I do think the owners of D&D used to be more about the music than they currently are. Was TSR a publically-traded company? And if so, when did they make their public offering? I firmly believe that shareholders are a damper on creativity.
 


Have they mentioned of a index of spells? A table with all spells, ordered alphabetically, with a one sentence description, for quickly lookup?
 

Not with a 1-sentence description, but they have (I believe) said this:

  • Each class will have a spell list with the class. (Compare how the spell list for Artificers was presented in Tasha's). I imagine this will b e organized by level, and (hope) that there will be tags for Ritual and maybe Concentration and expensive components.
  • The spell list will be in a separate chapter, and will be ordered alphabetically.
  • Entries for individual spells will have full descriptions, which may include "easter eggs"; each spell will also list which class has it on the list (no word about subclasses; my guess is that they won't be indicated). The Ritual tag will be identified on the Casting Time line.

That's what I'm expecting, given what we've been told.
 

I do think the owners of D&D used to be more about the music than they currently are. Was TSR a publically-traded company? And if so, when did they make their public offering? I firmly believe that shareholders are a damper on creativity.
TSR was private. There would have been a far larger crater left in the 97 bankruptcy if they were public; Enron in style (but not in size).
 

I do think the owners of D&D used to be more about the music than they currently are. Was TSR a publically-traded company? And if so, when did they make their public offering? I firmly believe that shareholders are a damper on creativity.

I think there have been times it was ran by people who were better than others about this but I’m also not going to beatify anyone - the premise that a business is created products is not doing it for financial reasons is like saying the Pope is Catholic.
 


I am not assuming that. I am assuming that WotC cares about player "fun" through awesome super powers more than GM enjoyment in running the game, presumably because there are more players than GMs, and therefore more potential profit from focusing on them.
Really? My experiemce tells me that DMs spend more money than all players together. Also WotC is heavily invested in increasing the fun for DMs by making stat blocks more useful. Also keeping DM spells im the book. Giving better guidelines. Better organization.

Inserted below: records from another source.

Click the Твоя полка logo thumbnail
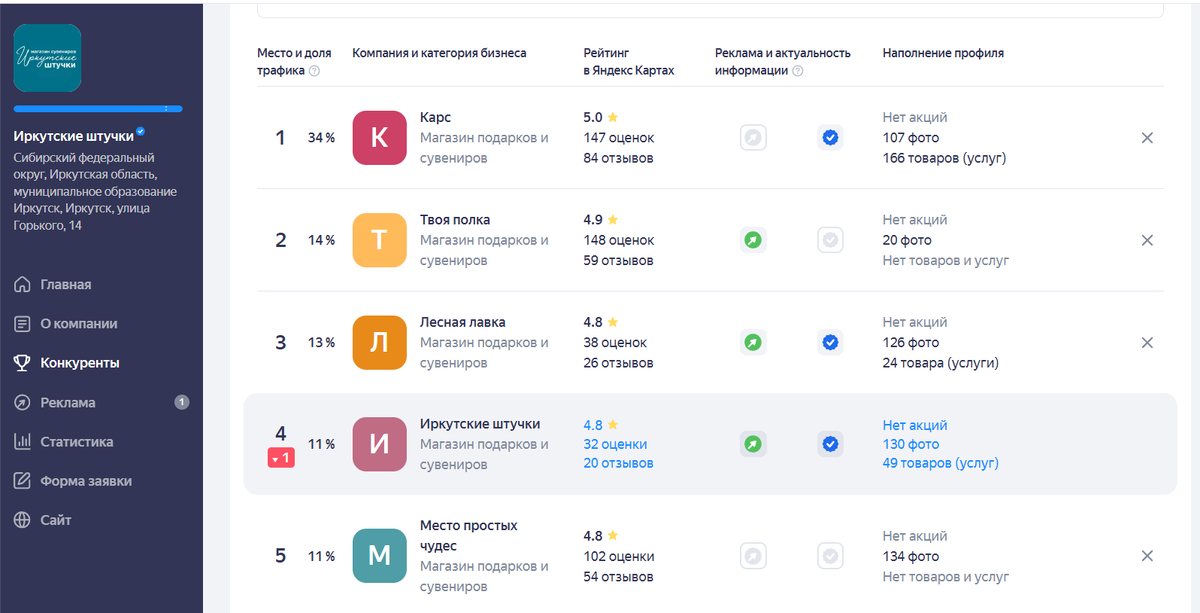The height and width of the screenshot is (613, 1200). pos(379,240)
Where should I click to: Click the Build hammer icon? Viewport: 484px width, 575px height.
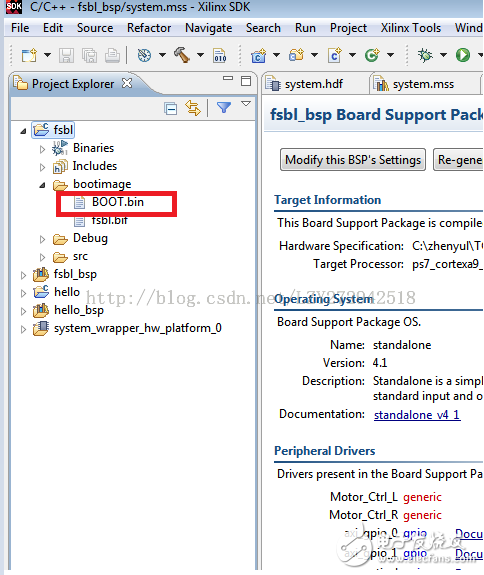point(182,55)
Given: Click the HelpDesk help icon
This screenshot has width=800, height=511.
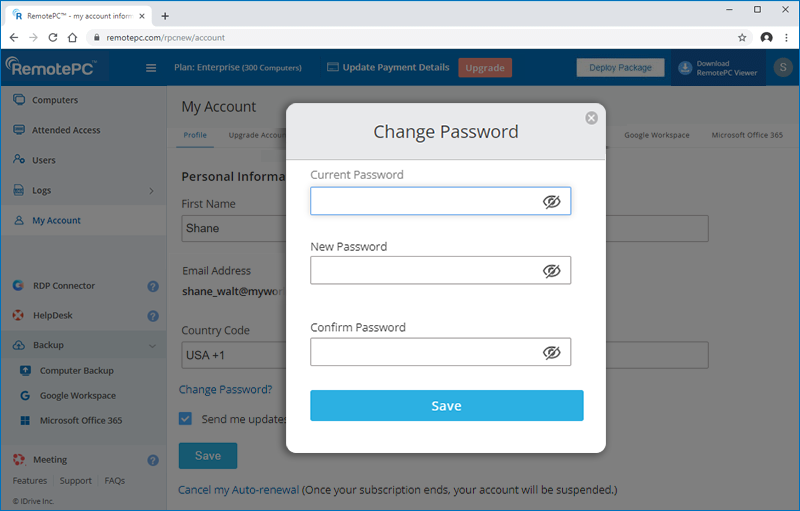Looking at the screenshot, I should (x=153, y=316).
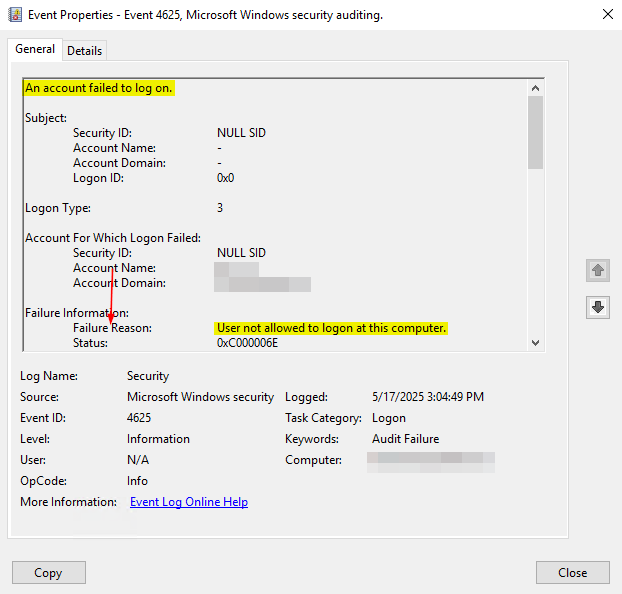Click the Source value Microsoft Windows security
The width and height of the screenshot is (622, 594).
[200, 397]
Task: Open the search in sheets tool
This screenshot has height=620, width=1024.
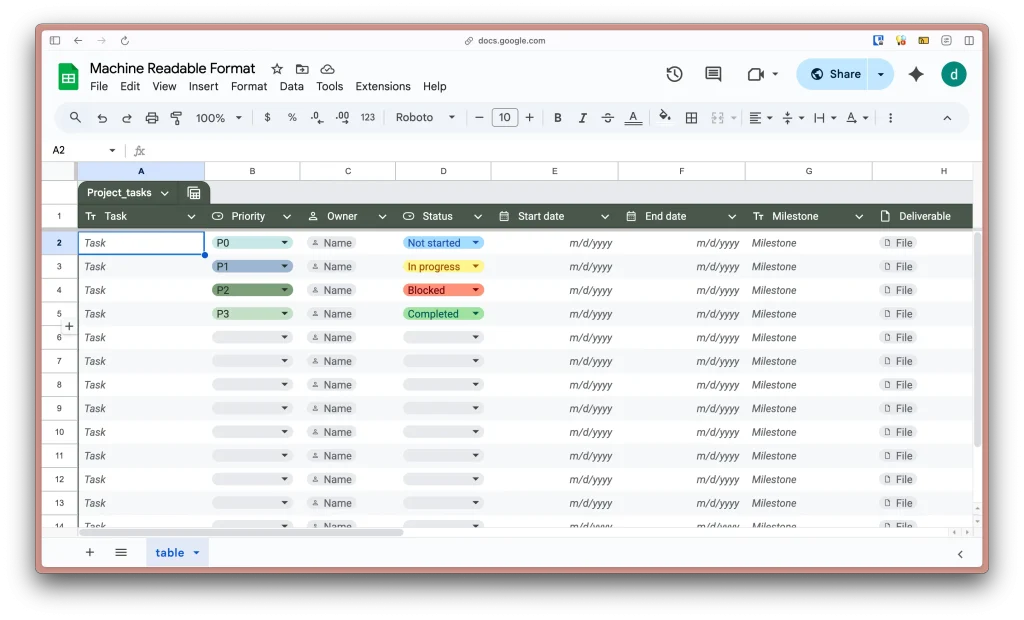Action: pos(75,117)
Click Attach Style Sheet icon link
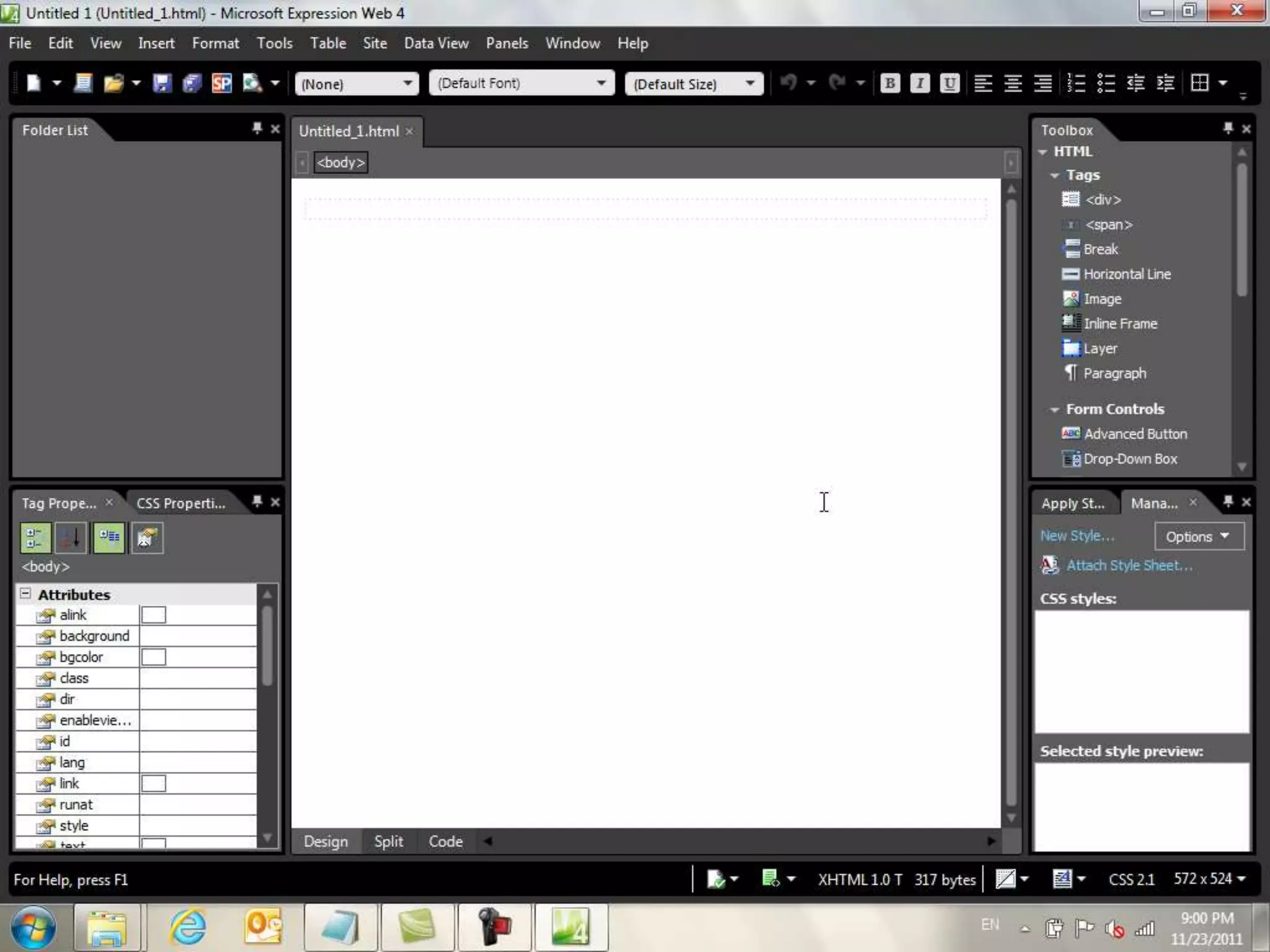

What you say is mostly not correct, at least one sided.
 

There you go. They were ultimately making things they wanted to make, not what their shareholders wanted.
They made what they thought we wanted, not what we actually did. Which is why Dragon Dice, Spellfire cards, and other projects failed and cost them large amounts of cash. Don't let the lack of shareholders fool you, TSR was as oblivious to their customers as any public company.